Segment Start: Data for processing

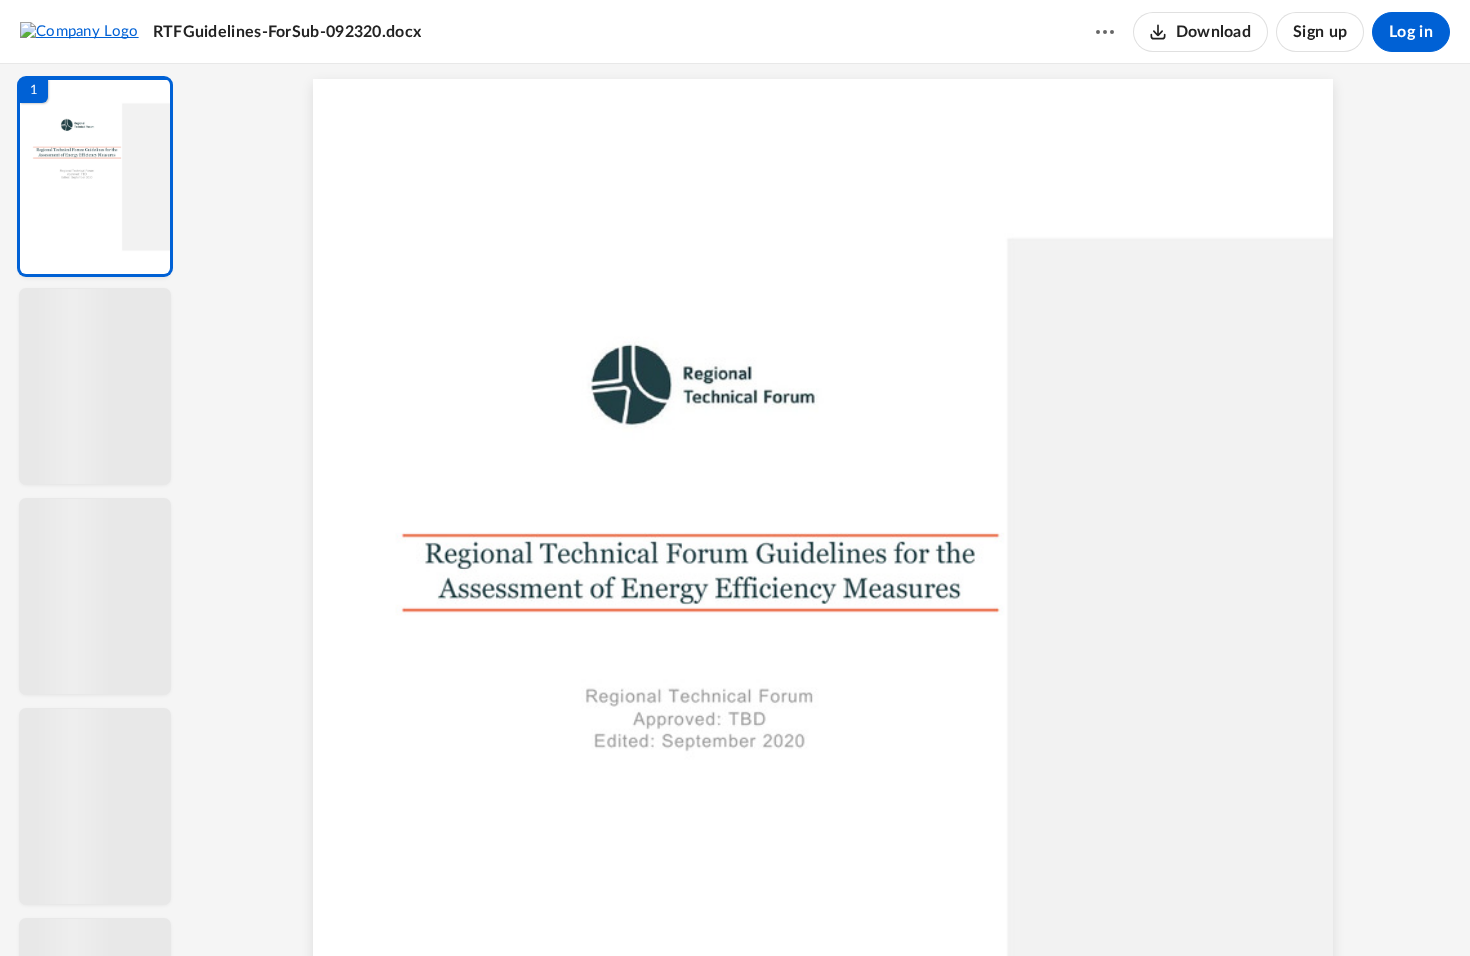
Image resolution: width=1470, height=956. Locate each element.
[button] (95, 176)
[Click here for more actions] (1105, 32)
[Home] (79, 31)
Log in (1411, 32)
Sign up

Segment End: Data for processing

▶ **What you should do**: Retype each entry exactly. No pictures.

▶ **Reply**:
Image resolution: width=1470, height=956. Locate each element.
[button] (95, 176)
[Click here for more actions] (1105, 32)
[Home] (79, 31)
Log in (1411, 32)
Sign up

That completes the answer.